[GERAR ENTRELINHAS] Agosto: um convite à reflexão sobre paternidades

| Por Daniela Leal Dantas Vasconcelos* |
Chegamos a agosto, mês que celebra o Dia dos Pais. Há alguns anos, venho observando nos feeds do Instagram um misto de sentidos em torno dessa data: entre fotos legendadas com mensagens de carinho, gratidão ou saudade, aparecem também textos que denunciam a dor diante da negligência, abandono ou violência.
Se, no mundo ocidental, o modelo de família nuclear – composta por pai e mãe – foi historicamente imaginado por corpos hegemônicos como sinônimo de estabilidade e amor, um breve passeio pelas redes sociais nesse período revela os furos desse suposto ideal. E é justamente nesses vazios que sou convocada a analisar as construções de masculinidades na relação com o tema da paternidade.
Como aponta a historiadora Mary Del Priore¹, pensando nos “pais de ontem” do Brasil (título do capítulo de sua obra), até o século XIX, a figura paterna costumava ser sinônimo daquele que simplesmente gerava um filho ou filha. Paradoxalmente, o pai era investido de grande poder, importância e autoridade. Performando a masculinidade patriarcal, ele assumia uma distância afetiva, sendo responsável por transmitir valores culturais, morais e patrimoniais, muitas vezes através da força – entendida como signo de virilidade nessa lógica. Com o passar do tempo, diante dos avanços científicos, das lutas dos movimentos sociais e das mudanças nos direitos da família e das crianças, essa representação foi sendo desestabilizada. Hoje, diferentes arranjos familiares são legitimados, e as denúncias contra os efeitos do patriarcado se tornam cada vez mais audíveis, embora continuem gerando reações conservadoras.
Diante de tantas transformações, observo que a imagem do pai pôde ser cada vez mais ressignificada, deixando de se restringir à figura do provedor austero e passando a contemplar o compromisso com responsabilidades próprias do cuidado da vida de um ser humano.
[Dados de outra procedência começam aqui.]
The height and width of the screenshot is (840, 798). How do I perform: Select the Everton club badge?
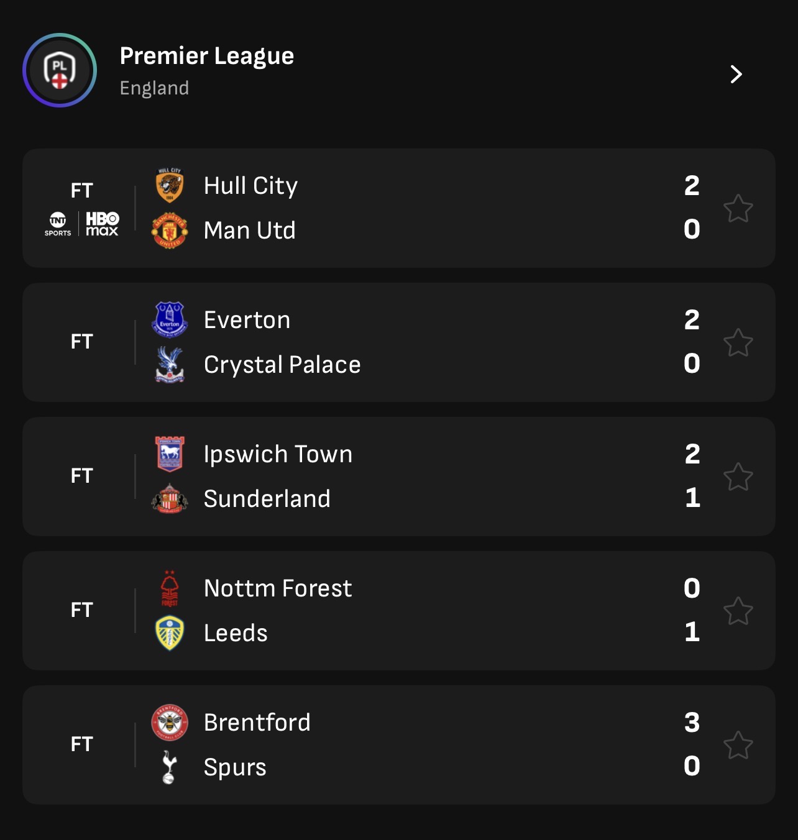pyautogui.click(x=170, y=319)
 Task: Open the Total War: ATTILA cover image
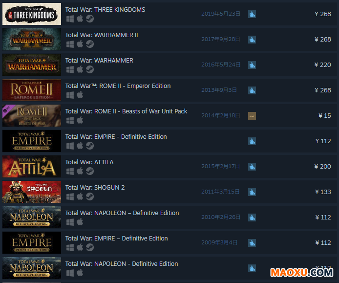(x=32, y=166)
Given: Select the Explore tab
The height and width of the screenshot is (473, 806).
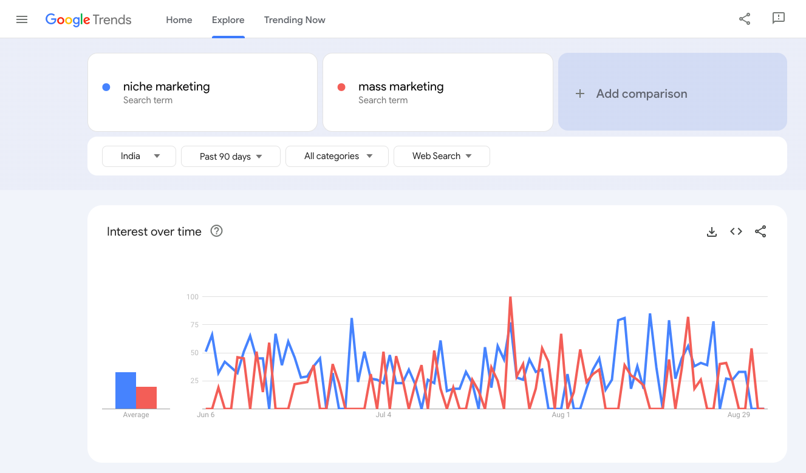Looking at the screenshot, I should (x=228, y=20).
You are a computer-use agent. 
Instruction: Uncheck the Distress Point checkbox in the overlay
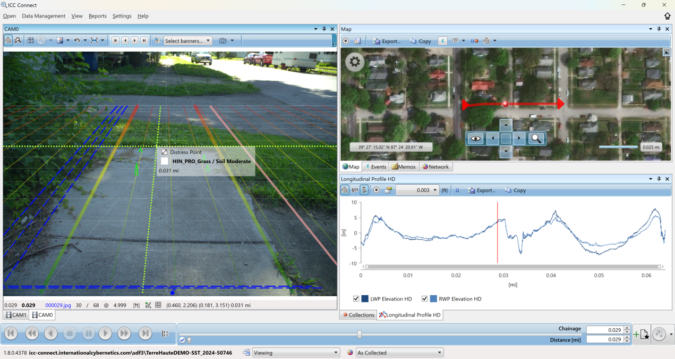pos(164,152)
Tudo isso envolve, como nos lembra bell hooks², carinho, afeição, reconhecimento, respeito, compromisso, confiança, honestidade e comunicação aberta. Em outras palavras: exige uma ação e intenção amorosa, que não combinam com dominação ou violência. Portanto, paternar exige abrir brechas nas normas patriarcais, escolhendo, cotidianamente, outro tipo de qualidade de presença.
Assim, frente às ausências e violências que permeiam as paternidades e continuam a ser escancaradas nas redes sociais, torna-se ainda pertinente promovermos um engajamento contínuo na construção de outros referenciais possíveis.
Afirmo: a paternidade não se limita ao sangue ou à biologia, tampouco a um único modelo de masculinidade. Neste mês de agosto, deixo um convite para a reflexão: que tipo de presença amorosa tem sido possível na experiência de quem paterna hoje? Que imagens têm permeado nossos imaginários sobre o exercício da paternidade? O quanto de amor tem sido cultivado e praticado nesses vínculos? E, finalmente: que caminhos desejamos construir para as próximas gerações?
Notas 1. DEL PRIORE, Mary. Pais de ontem: transformações da paternidade no século XIX. In: DEL PRIORE, Mary; AMANTINO, Marcia (Orgs). História dos homens do Brasil. 1. ed. São Paulo: Editora Unesp, 2013. p. 153-184. 2. hooks, bell. Tudo sobre o amor: Novas perspectivas. Trad. Stephanie Borges. São Paulo: Elefante, 2021, p. 272.
* Daniela Leal Dantas Vasconcelos é psicóloga clínica (CRP 02/21581), com especialização em Psicologia Junguiana com enfoque na prática clínica (pelo IDE) e mestranda em Psicologia pela Universidade Federal de Pernambuco (UFPE).